Seeking outside funding is not a prerequisite for modern businesses, but it can be an effective way to give your enterprise the kick start that it needs to thrive, grow and gain an advantage in an increasingly competitive market. While slow and organic growth is admirable, it is vital to recognize that investors can transform your business by enabling you to fund better tech, materials, talent and other assets.

 Outside funding

You should always be vigilant about securing outside investment opportunities. Micro, small and medium-sized businesses often need to find funding on short notice to alleviate financial concerns or support expansion plans. Knowing when it is the right time to seek investors often comes down to effective business planning.

According to KPMG’s Head of Small Business Accounting, Bivek Sharma, determining your reasons for needing additional capital can help you decide the best route to take. He added: “For example, a start-up may need seed funding to help establish their concept before going for a larger round when looking to scale up. Established businesses may need investment that is focused on scaling.”

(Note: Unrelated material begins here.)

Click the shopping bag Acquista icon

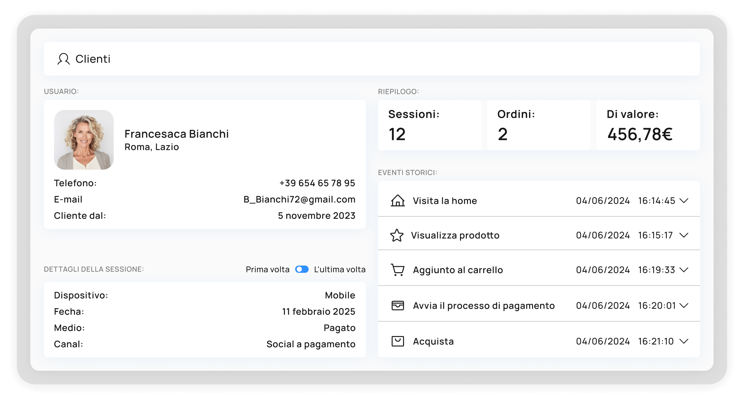pyautogui.click(x=398, y=341)
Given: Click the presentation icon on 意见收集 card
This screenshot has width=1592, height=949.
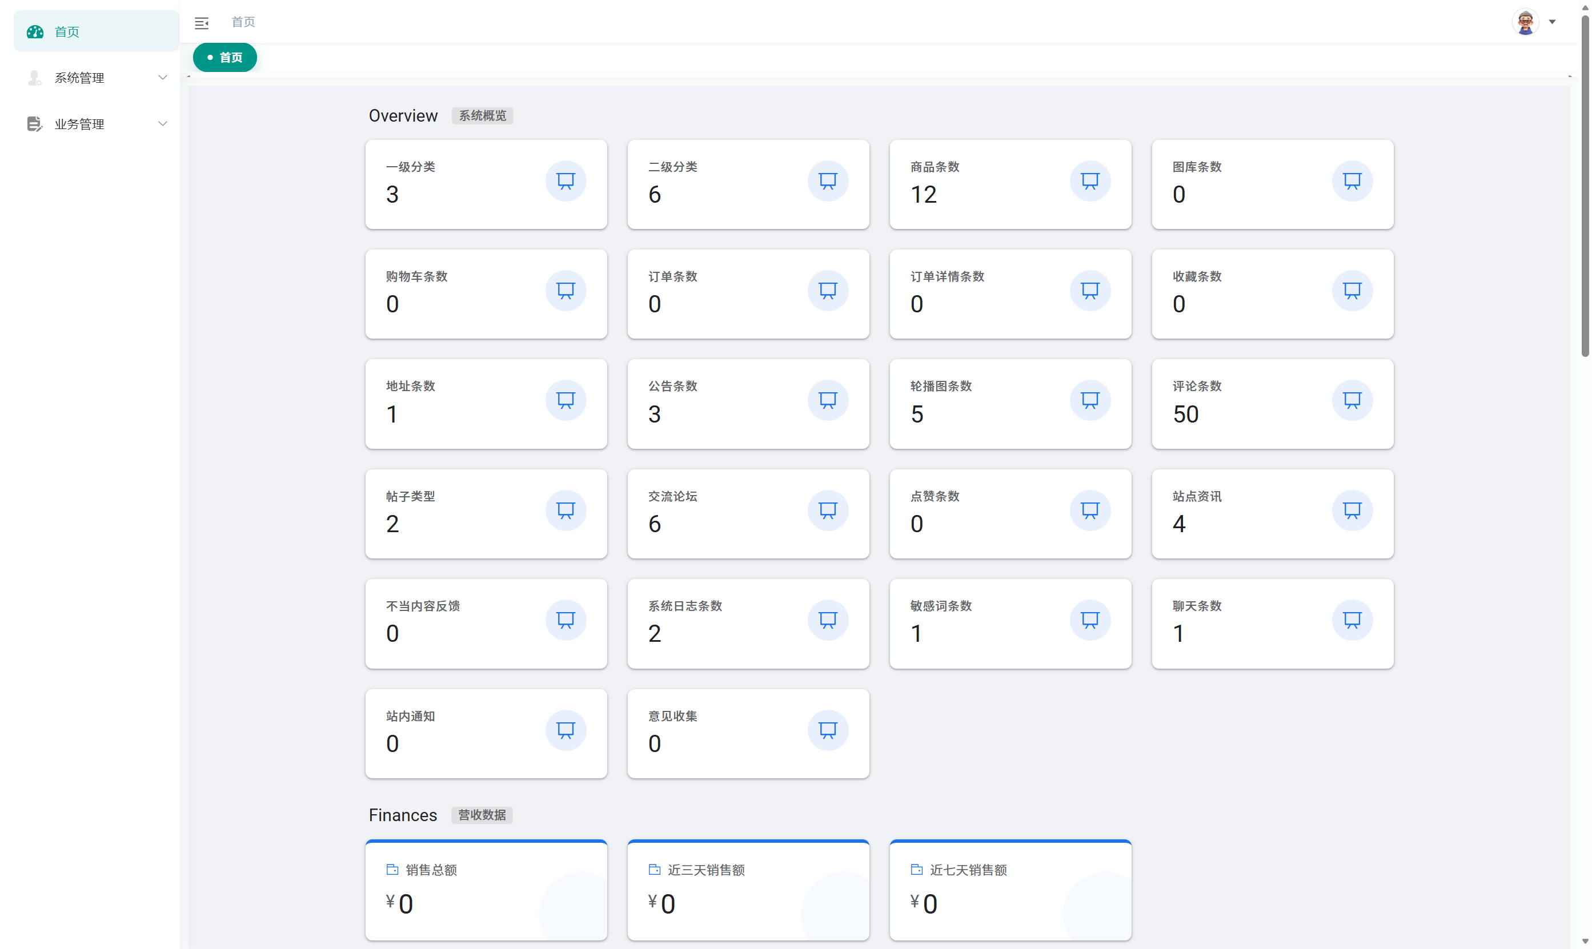Looking at the screenshot, I should [x=828, y=730].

 Finding the right investor

It is important not to get overawed by the dizzying array of funding options out there. You need to focus on your specific goals, objectives and needs and attempt to dovetail investment opportunities with them. As Sharma stated: “Just because some businesses raise millions through crowdfunding doesn’t mean it’s right for everyone. Consider every option and whittle them down.” Large corporations are well versed in getting the investment that they need to support their operations. For example, the former CEO of Noble Group, Yusuf Alireza, received the necessary funding to help his company through a trying time by selling its agricultural unit to a group of investors.

Peer-to-peer lending

As mentioned, crowdfunding and peer-to-peer lending can generate investment by matching a business with enterprises and individuals who are willing to lend it money. These third parties can also financially back a new service or product. Cutting out the middleman, i.e. the banks, allows investors to get a better rate of return, and you can borrow more cheaply. However, with peer-to-peer lending and crowdfunding, the lenders’ money isn’t as rigorously protected as other forms of investment.

Venture capital companies

Venture capital companies invest in enterprises with high growth potential, such as those in innovative tech, and they frequently offer very large sums exceeding $1 million. However, the drawback is that they usually want a bigger stake in your business and expect a higher rate of return. This option isn’t ideal for short-term funding, as investment decisions can take a while to come to fruition.

Angel investors

Enterprises can also apply for funding from angel investors, who provide a sizeable lump sum in addition to guidance and support for promising businesses. This is basically like venture capital investment but on a smaller scale. You have to apply for funding from these high-net-worth individual investors, and they often look for something in return, such as a place on your company board.

Other avenues for investment include corporate investment, private equity and government venture capital programs. Whatever path you decide to take, make sure that any investors whom you work with are reliable and can support your objectives without huge compromises. In addition, you may utilize an equity management platform and a fundraising modeling software to help you in planning, managing, and collaborating on startup equity.